(GIVEN PASSAGE)
•••
I love kids (don't get me wrong), and can't wait to have my own here shortly in December! I look forward to instilling the values in my child that I was raised with. Both myself and my husband were somewhat shy as kids, but we sure were well-behaved! If my mom told me to do something, I took one look at her face and saw that scary look in her eyes that meant, "if you don't, boy YOU'LL be in trouble!!" I got in trouble, but I was never allowed a tantrum! In my days as a kid, we used to get spanked with the belt! I know these days that is considered child-abuse to hit your kids with a belt!
I'm not so sure I believe in spanking, having a Psychology background I hope to utilizew positive reinforcement as a means of punishment more than negative reinforcement. But I have one of those mean tempers so who knows!!
•••
(STORED DATA)
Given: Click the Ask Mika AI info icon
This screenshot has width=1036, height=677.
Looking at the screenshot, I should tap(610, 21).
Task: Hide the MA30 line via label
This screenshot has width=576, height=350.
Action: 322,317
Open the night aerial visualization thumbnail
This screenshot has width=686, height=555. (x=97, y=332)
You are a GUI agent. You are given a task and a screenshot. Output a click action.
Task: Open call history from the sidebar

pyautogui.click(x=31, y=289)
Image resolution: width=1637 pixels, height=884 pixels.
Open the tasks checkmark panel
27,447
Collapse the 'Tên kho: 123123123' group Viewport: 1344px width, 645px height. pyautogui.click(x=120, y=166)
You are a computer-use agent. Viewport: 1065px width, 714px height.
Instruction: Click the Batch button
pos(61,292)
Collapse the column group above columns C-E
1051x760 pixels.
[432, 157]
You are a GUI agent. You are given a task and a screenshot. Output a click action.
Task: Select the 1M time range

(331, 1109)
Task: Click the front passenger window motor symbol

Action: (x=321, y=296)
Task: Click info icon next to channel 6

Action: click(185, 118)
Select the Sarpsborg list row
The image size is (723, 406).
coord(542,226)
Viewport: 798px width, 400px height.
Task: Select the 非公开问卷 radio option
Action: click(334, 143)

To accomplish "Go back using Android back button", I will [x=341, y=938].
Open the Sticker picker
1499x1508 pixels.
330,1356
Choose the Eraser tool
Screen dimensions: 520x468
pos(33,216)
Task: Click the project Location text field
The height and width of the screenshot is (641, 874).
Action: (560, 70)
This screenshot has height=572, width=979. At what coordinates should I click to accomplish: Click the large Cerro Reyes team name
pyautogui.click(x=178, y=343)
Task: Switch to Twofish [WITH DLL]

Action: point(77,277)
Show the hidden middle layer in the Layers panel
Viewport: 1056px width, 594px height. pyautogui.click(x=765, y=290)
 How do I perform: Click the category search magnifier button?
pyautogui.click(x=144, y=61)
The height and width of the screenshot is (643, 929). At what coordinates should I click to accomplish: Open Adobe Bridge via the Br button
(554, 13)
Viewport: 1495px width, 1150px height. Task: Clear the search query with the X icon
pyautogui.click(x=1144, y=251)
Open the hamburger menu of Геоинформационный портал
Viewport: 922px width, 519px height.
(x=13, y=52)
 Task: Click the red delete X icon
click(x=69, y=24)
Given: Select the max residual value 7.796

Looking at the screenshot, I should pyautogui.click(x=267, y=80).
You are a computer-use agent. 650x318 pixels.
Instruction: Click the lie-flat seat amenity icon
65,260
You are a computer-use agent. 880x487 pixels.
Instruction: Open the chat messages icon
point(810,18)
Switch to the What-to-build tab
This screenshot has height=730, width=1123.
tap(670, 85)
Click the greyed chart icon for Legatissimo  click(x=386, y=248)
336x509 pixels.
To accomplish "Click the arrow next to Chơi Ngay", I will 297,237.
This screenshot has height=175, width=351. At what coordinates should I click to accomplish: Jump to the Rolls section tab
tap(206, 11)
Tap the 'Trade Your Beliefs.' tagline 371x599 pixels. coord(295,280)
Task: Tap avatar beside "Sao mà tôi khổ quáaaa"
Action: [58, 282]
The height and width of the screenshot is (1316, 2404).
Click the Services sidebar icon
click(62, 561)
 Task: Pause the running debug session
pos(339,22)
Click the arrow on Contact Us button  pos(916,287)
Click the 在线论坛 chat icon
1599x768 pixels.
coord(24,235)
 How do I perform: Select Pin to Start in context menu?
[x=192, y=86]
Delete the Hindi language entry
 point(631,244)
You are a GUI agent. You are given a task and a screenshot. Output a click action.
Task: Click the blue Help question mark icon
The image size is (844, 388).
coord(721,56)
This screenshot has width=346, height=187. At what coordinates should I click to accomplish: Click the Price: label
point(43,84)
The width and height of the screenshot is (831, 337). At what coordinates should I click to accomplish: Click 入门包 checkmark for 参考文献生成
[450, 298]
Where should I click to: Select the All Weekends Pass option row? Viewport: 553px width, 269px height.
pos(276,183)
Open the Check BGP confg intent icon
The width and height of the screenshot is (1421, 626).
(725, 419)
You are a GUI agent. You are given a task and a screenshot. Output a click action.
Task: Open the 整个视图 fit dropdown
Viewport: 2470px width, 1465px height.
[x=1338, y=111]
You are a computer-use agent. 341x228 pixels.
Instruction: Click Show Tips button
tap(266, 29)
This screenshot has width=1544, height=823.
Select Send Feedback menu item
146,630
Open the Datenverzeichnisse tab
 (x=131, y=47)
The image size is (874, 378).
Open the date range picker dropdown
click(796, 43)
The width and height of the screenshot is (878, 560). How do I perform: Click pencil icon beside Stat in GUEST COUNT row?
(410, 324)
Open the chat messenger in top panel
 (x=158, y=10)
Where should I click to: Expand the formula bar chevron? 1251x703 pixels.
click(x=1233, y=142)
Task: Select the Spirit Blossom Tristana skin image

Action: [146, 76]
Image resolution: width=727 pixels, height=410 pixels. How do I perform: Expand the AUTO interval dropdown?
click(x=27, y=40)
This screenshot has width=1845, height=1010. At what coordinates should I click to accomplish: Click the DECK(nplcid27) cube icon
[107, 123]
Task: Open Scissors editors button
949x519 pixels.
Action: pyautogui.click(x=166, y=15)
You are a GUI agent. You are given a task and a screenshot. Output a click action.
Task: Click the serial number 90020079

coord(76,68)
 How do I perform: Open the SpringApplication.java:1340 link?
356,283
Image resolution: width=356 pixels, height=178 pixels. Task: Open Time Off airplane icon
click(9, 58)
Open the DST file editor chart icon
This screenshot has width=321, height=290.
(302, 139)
•••
(WHAT YOU HAVE TO DO) Transcribe the passage on raising children, starting with "I'm not so sure" and going on through "so who knows!!". The records stand apart from the passage on raising children and are not related to it.

(EXPECTED ANSWER)
I'm not so sure I believe in spanking, having a Psychology background I hope to utilizew positive reinforcement as a means of punishment more than negative reinforcement. But I have one of those mean tempers so who knows!!